COMMENT: Not a matchwinner, so they say. Not a gamechanger, apparently. Behave. Manchester United fans should be celebrating Casemiro’s arrival today, not running it down…
Need to know what this deal actually means? Then go to the source. To Madrid. Where there’s real concern about the Casemiro sale. The Madridistas of Marca. The Los Merengues of AS. No-one’s celebrating this sale. Not even at Casemiro’s price.
He may be the second richest transfer for an over-30 player, but as Tomas Roncero, of El Chiringuito fame among others, pointed out, in a world where Marc Cucurella is now rated at over €75m. Or Morgan Gibbs-White is now a €55m prospect. United paying €70m for a player of Casemiro’s quality is a snip.
And Roncero isn’t alone. In Madrid, there’s a collective pundits’ lament. Yes, Casemiro’s departure is tempered by the summer arrival of Aurelien Tchouameni. But like Eduardo Camavinga, Tchouameni is still learning the game. He doesn’t have the consistency, nor authority, to run Real Madrid’s midfield as Casemiro has these past 6-7 years. Indeed, the plan was for Casemiro to mentor both French youngsters before eventually handing over the baton permanently.
But that plan is now up in smoke. And the beneficiary is Manchester United.
Not a gamechanger? These cynics need to have a look at themselves. Casemiro changes everything at Manchester United.
Now David de Gea’s back four has a defensive screen to protect them. Now Harry Maguire has a ball-winner ahead of him to ease his workload. Now United’s green midfield has a leader to organise them. You want to talk about a difference maker? A player to parachute in and lift everyone around him? Then Casemiro is that man.

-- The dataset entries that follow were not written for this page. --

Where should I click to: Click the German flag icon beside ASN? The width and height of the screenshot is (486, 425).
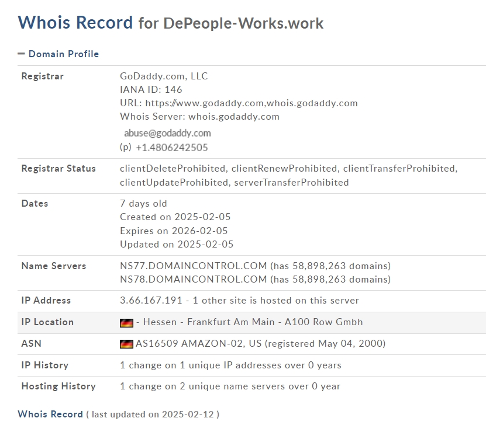(126, 344)
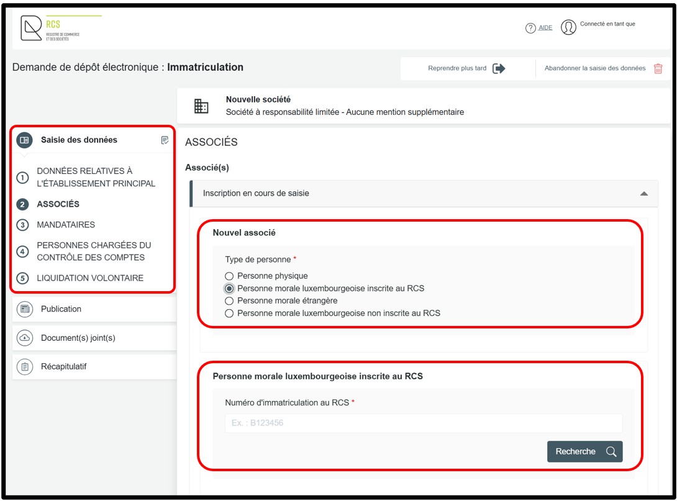Select Personne morale étrangère option

pyautogui.click(x=229, y=300)
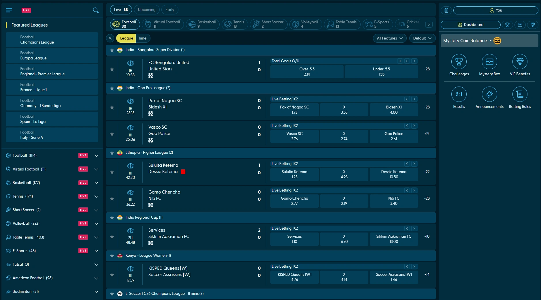541x300 pixels.
Task: Open the hamburger menu icon
Action: (9, 10)
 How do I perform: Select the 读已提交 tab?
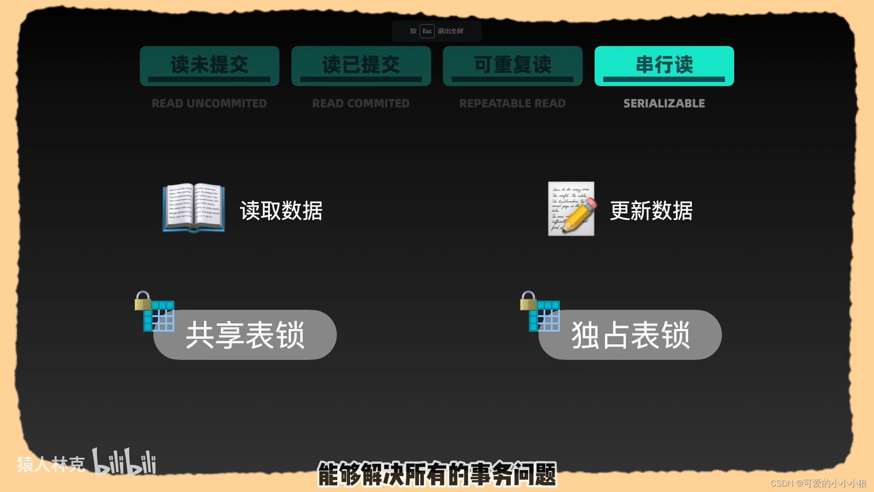361,65
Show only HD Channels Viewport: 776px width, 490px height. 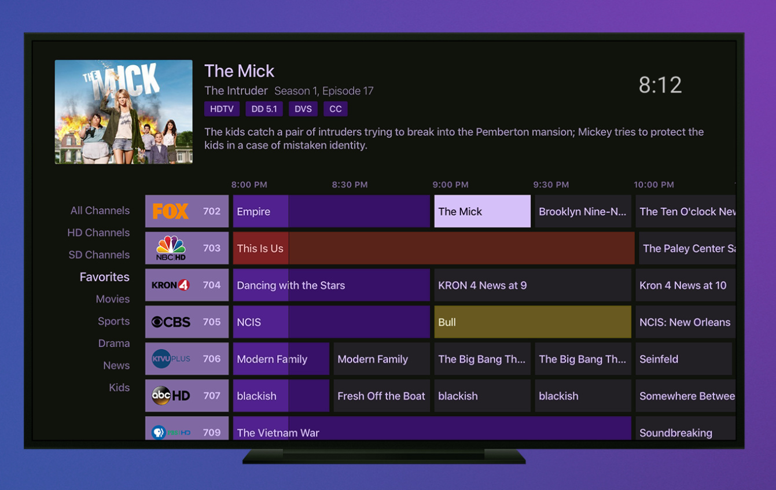(98, 233)
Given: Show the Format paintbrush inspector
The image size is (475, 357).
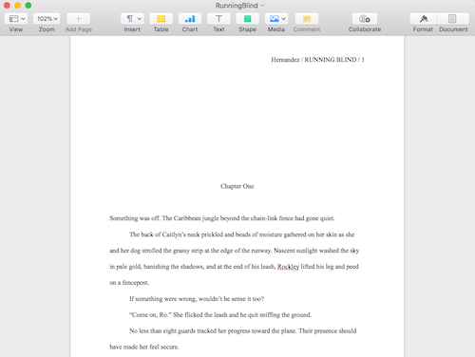Looking at the screenshot, I should [x=423, y=19].
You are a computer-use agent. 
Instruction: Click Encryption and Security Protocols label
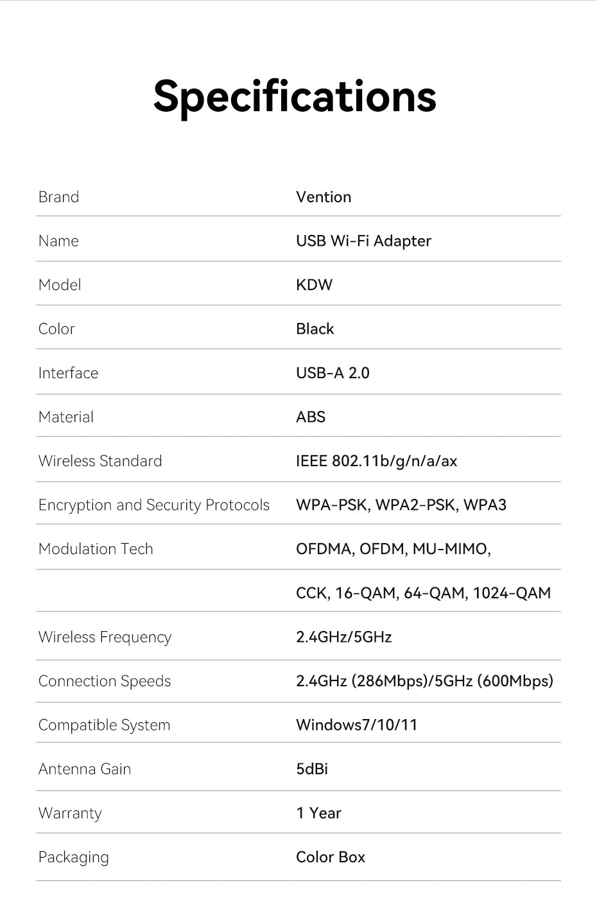pyautogui.click(x=153, y=505)
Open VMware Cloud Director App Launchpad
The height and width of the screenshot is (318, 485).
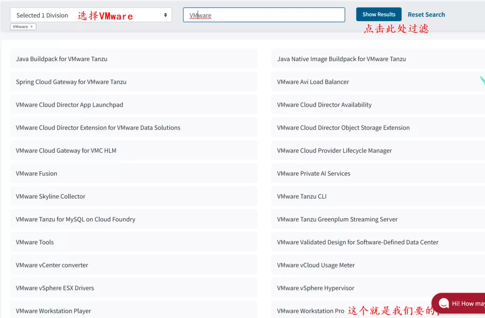[x=69, y=105]
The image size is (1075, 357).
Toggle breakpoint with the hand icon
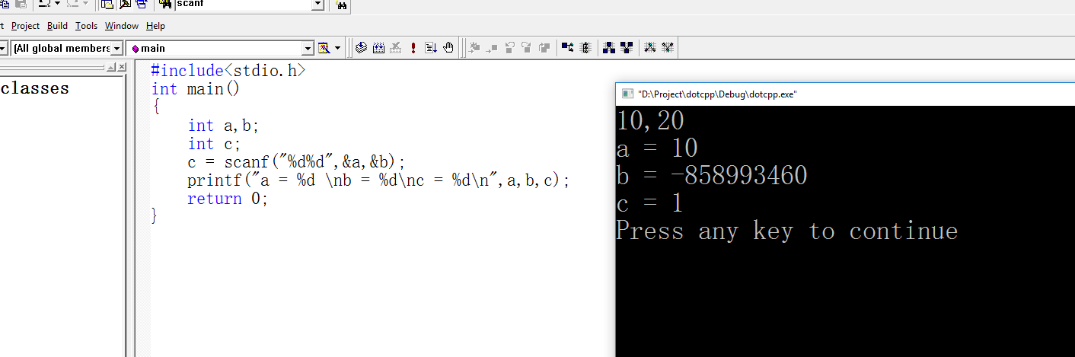point(448,48)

No longer will it be left to Scott McTominay and Fred to learn their roles on the run. Fred arrived at United as an inside-forward from Shakhtar Donetsk. McTominay, now 25, is still trying to get to grips with the defensive position demanded of him. They have their good games and their bad. Which is all the result of two players still trying to learn the art of the defensive midfielder.
In contrast, Casemiro is the epitome of that player. The example. The role model. Is it a fluke that Fred has played his best football these past 12 months with Brazil and not United? This is what awaits this United team. And inside the front office, whoever was behind this one should be celebrated.

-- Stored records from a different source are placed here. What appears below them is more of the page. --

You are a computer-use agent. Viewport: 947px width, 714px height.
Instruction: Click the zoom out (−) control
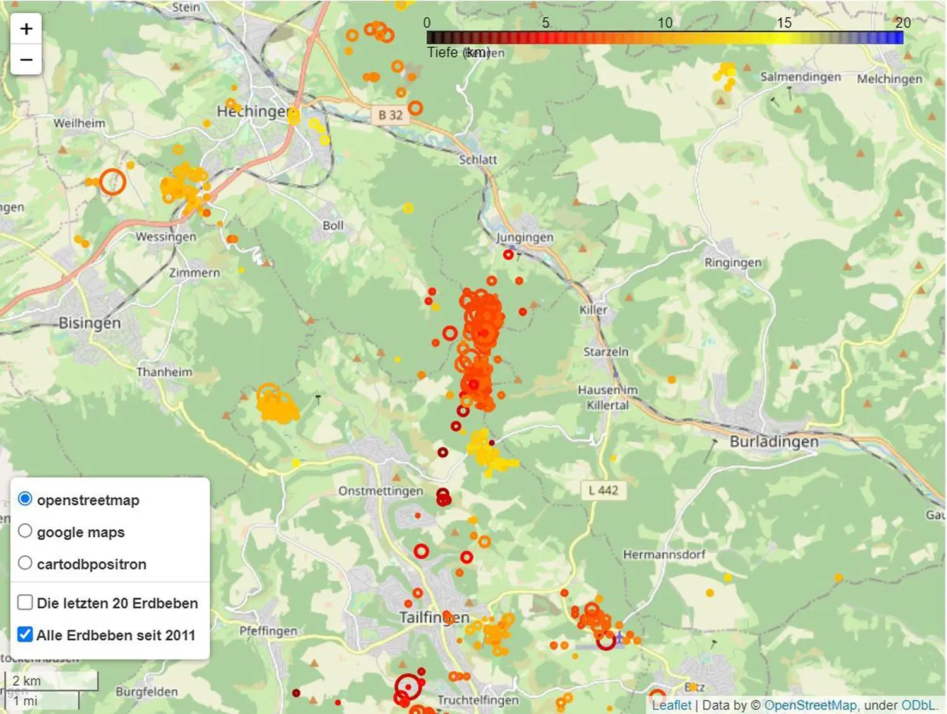point(26,59)
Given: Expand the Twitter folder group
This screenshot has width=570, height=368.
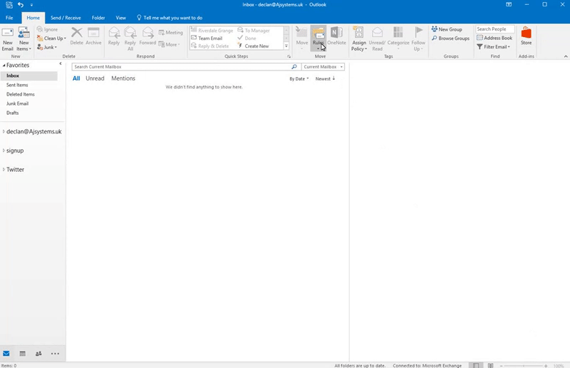Looking at the screenshot, I should (4, 169).
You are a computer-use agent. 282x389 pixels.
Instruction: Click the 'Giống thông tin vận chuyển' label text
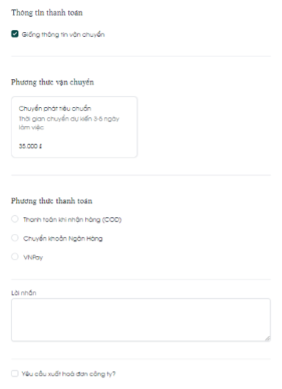coord(63,34)
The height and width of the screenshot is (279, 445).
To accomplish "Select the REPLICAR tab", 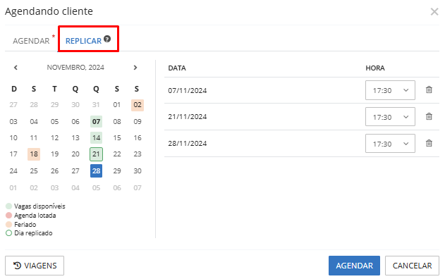I will coord(83,41).

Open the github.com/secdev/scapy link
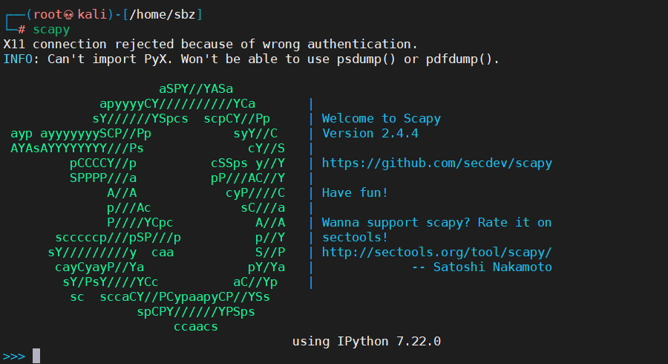pos(436,163)
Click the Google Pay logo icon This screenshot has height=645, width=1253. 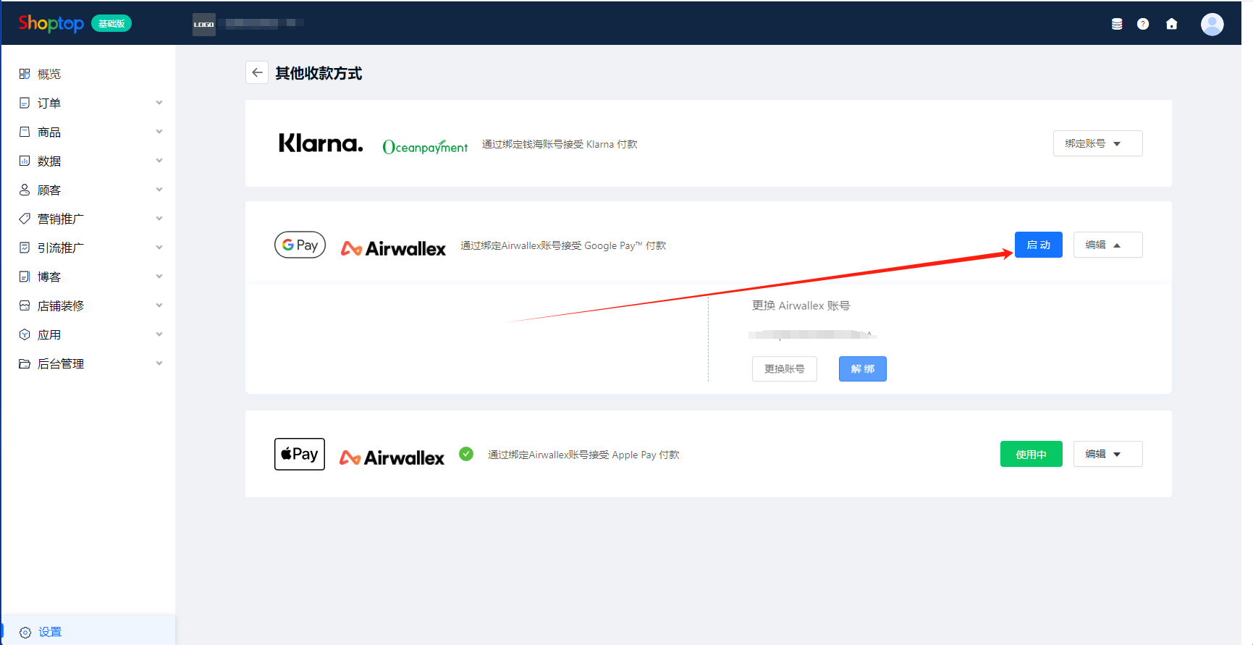click(x=300, y=245)
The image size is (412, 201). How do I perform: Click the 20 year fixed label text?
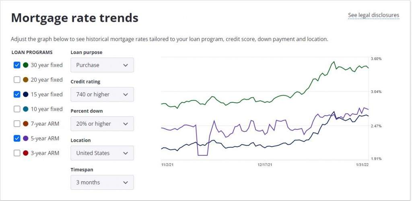[47, 80]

We know it wasn’t Erik ten Hag. Casemiro has no connection to United’s manager. The Brazil international an outlier in United’s approach to this summer’s market. And that’s a good thing. Indeed, it’s another gamechanger.
As we warned in previous columns, Ten Hag is getting it wrong in the transfer market. At least for the here and now. Lisandro Martinez, given his career arc, has everything to make it at Old Trafford. Ditto Tyrell Malacia. But a Premier League manager signs such players as projects. They’re not expected to step in and immediately compete at the highest level in club football. The intensity is relentless. The scrutiny ruthless. Lisandro is copping all that now – and much of it is down to his old Ajax coach.

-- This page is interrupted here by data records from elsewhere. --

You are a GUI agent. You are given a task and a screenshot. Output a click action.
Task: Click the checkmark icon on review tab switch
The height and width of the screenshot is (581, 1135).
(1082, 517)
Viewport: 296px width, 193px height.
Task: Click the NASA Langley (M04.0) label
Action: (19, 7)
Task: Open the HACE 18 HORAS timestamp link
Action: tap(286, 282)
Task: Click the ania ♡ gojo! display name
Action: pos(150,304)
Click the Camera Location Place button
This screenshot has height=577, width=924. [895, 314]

Wim van Hanegem, of that great Dutch team of the 1970s, made a plea to Ten Hag in the aftermath of Brentford: “…what I also find strange is that there are all the names of possible purchases that Ten Hag has already worked with. I wouldn’t do it and certainly not at Manchester United. Lisandro Martínez was already burned down and they charge extra for that to the trainer who worked with him.”
Frenkie de Boer. Antony. Marko Arnautovic. They all could be wearing Manchester United shirts today – and would be in the same position as Lisandro and Malacia. That someone inside the club, whether it be John Murtough, the football director, or chief exec Richard Arnold, managed to wrest back the shopping list from Ten Hag and act on that agents’ chatter of an unsettled Casemiro, could well have rescued the manager’s job.
As we said last week, Ten Hag’s position isn’t in doubt. And internally he isn’t under pressure. But again, you go to the source, and inside the Dutch game they’re not whispering the name, but screaming it from the rooftops: Frank de Boer. There’s a real concern in Holland that Ten Hag will be eaten up just as De Boer was by Inter Milan and Crystal Palace after his success in Amsterdam.
So there is precedent. Particularly for Dutch football. Mark van Bommel another to suffer, lasting just months at VfL Wolfsburg before getting back in the game at Royal Antwerp this season after a call from Marc Overmars.
But that won’t happen at United. And not to Ten Hag. Not now with Casemiro to call upon. The one signing to knit it altogether. Problems at the back. Inconsistency in midfield. The Brazilian’s arrival fixes that.
Not a gamechanger? Behave. The arrival of Casemiro changes everything at Manchester United this season.